There were certainly bumps in the road from time to time, which this very funny play by Lynnette Barkley and Christopher McGovern so cleverly and humorously portrays, including the first man that Ginger falls for – a drinker, just like her father. Lela warns her not to make the same mistake she did, but heck, when you raise a daughter as stubborn, opinionated and headstrong as you are, watch out. Sure enough, the marriage only lasts a few weeks and the divorce sends Ginger running back home to …. yes, mama, who is only too eager and forgive and forget, and move on to the next show biz conquering.
“Backwards in High Heels” charts Ginger Rogers’ success in Hollywood, including her sometimes awkward pairing with Astaire; and Barkley and McGovern also have some fun giving us a most unlikely Hollywood heroine, a woman who didn’t just meekly jump for joy at the opportunity to star in hit movies, but who demanded better pay and improved working conditions for herself and the other women on the set. They also chronicle the fact that Rogers was a person of faith who served lemonade rather than alcohol at her Hollywood parties – lemonade in Sin City? – and refused to scream out the line “Lord!” in her movie “Kitty Foyle” because she refused to take God’s name in vain, and insisted on changing the curse to “Judas Priest!”

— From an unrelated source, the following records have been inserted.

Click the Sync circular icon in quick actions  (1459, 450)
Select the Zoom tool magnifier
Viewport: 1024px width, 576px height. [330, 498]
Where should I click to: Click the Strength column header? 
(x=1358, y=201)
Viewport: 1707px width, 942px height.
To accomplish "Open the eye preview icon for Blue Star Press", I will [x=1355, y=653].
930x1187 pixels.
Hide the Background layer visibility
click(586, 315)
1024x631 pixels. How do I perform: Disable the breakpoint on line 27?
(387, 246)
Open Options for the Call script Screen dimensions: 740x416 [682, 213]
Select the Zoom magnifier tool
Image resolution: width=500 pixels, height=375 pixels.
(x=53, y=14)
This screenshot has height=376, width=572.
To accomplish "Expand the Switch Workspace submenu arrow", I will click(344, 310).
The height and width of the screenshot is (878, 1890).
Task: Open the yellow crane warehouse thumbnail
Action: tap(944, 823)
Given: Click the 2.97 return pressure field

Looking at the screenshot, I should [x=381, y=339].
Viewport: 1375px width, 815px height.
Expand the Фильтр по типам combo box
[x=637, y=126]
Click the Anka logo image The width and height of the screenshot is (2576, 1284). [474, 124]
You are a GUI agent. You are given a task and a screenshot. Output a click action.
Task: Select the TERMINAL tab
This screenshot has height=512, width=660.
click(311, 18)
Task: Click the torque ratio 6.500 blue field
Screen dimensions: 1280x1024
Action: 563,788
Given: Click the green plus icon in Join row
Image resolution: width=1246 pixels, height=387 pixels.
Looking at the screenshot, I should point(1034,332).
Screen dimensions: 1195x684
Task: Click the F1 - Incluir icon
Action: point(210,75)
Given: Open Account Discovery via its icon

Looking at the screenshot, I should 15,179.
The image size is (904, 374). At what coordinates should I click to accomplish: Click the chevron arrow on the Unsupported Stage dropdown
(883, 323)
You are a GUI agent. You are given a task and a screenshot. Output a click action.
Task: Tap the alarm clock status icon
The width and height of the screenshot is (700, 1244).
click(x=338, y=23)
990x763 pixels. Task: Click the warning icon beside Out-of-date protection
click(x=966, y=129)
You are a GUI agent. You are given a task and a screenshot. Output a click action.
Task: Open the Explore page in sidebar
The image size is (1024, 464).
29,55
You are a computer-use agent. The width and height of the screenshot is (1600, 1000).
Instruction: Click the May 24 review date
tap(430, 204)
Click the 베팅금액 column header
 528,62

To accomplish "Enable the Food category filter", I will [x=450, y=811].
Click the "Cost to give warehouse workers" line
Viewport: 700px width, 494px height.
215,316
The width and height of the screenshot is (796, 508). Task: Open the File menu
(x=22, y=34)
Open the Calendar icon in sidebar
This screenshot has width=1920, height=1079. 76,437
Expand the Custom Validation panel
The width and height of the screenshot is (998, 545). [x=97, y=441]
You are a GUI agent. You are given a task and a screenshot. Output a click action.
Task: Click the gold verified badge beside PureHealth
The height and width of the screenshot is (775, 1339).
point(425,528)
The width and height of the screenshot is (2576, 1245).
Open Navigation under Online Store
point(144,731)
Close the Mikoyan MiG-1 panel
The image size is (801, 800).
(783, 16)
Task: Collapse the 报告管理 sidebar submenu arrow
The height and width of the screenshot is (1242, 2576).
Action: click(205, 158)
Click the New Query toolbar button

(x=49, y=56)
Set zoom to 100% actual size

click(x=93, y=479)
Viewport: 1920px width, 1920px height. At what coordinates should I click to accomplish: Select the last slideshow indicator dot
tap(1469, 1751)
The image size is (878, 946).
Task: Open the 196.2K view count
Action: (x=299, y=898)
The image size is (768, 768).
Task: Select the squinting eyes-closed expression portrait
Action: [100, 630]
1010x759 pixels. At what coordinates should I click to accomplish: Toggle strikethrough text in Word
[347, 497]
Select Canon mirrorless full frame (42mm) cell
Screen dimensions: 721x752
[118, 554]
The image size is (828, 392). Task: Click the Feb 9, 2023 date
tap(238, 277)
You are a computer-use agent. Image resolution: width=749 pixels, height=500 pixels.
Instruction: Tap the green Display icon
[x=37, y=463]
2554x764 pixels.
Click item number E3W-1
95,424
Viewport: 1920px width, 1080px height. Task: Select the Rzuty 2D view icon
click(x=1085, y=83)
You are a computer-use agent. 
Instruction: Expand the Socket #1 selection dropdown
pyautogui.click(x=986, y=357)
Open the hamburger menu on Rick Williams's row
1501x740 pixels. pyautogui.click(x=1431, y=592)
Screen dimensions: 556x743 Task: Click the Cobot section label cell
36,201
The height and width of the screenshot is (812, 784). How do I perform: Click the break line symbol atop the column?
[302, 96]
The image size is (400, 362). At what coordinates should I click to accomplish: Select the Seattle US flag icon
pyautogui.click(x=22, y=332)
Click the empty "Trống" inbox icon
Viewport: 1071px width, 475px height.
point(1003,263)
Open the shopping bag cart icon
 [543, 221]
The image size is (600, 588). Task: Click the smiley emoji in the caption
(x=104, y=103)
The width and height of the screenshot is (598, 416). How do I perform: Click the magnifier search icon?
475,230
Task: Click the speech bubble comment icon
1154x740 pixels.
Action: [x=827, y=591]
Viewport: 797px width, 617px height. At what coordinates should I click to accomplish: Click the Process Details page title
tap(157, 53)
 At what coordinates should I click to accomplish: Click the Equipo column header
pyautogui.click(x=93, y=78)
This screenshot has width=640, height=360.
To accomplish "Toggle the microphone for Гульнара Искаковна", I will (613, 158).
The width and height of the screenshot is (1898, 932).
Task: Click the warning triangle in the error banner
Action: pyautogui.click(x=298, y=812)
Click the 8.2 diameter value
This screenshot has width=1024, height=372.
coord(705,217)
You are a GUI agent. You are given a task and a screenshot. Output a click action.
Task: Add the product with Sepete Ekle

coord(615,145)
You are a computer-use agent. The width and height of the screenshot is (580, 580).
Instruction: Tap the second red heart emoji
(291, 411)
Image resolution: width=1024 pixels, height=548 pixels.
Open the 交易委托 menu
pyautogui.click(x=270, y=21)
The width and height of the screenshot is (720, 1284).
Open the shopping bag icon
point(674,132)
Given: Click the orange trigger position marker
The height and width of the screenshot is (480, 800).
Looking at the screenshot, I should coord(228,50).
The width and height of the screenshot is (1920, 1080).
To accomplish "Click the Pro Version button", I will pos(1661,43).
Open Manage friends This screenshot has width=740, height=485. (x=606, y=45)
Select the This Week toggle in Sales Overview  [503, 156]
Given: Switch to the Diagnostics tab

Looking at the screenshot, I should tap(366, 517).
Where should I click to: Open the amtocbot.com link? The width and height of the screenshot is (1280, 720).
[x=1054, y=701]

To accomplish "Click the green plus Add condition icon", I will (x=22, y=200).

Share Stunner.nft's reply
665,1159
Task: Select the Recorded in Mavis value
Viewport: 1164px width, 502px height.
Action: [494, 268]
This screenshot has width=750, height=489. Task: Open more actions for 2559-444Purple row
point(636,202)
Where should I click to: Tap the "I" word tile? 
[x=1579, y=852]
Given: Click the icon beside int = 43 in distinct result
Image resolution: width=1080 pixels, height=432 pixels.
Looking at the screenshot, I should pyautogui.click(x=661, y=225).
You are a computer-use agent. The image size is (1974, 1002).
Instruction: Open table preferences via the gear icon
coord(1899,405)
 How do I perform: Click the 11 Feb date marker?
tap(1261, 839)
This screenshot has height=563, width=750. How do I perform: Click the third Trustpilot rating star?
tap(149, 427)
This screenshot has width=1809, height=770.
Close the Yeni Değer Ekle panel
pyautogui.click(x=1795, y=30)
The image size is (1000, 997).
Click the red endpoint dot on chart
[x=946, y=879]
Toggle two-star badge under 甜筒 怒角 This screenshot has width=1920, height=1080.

But despite her religious views, Rogers also refused to take her mother’s advice to bypass a movie script called “Kitty Foyle,” about a woman who becomes pregnant before marriage – a highly controversial subject in the late 1930s. Was it déjà vu for Rogers, recalling how her own mother bravely raised her alone? In any event, her judgment proved correct, and Rogers would win the Academy Award for Best Actress in 1940 for that movie, beating out such legends as Katharine Hepburn and Bette Davis.
What’s so much fun about watching “Backwards in High Heels” is the interplay between two very tough, smart and loyal woman, in an era when women were not always rewarded by society for those characteristics. Beautifully played by BambiEllen Fadoul as Ginger and Tara Snyder as Lela, they make it a tribute to women who served as trailblazers, simply by refusing to take no for an answer, or to stop believing in their own ability to succeed.
“Backwards in High Heels” has a cast of just six performers, and the remaining four players handle all the supporting roles, sometimes exquisitely. Katrina Johnson steals several scenes playing both a boisterous Ethel Merman and, even more hilariously, a Frenchman who woes and weds Ginger; and Daniel Longacre does a fine job as Fred Astaire, who is none too keen on being saddled with a woman who thinks she can tell him how best to complete his dance moves.
Most of all, see “Backwards in High Heels” for the stunning dance talent of all involved. Watching their graceful moves, you realize that this is exactly what live theater is all about.
“Backwards in High Heels” runs today at 2 p.m. and then Wednesday through Saturday at 7:30 p.m. at the theater at 711-C N. Orange Ave. in Winter Park. Tickets are $10-38, and reservations can be made by calling 407-645-0145.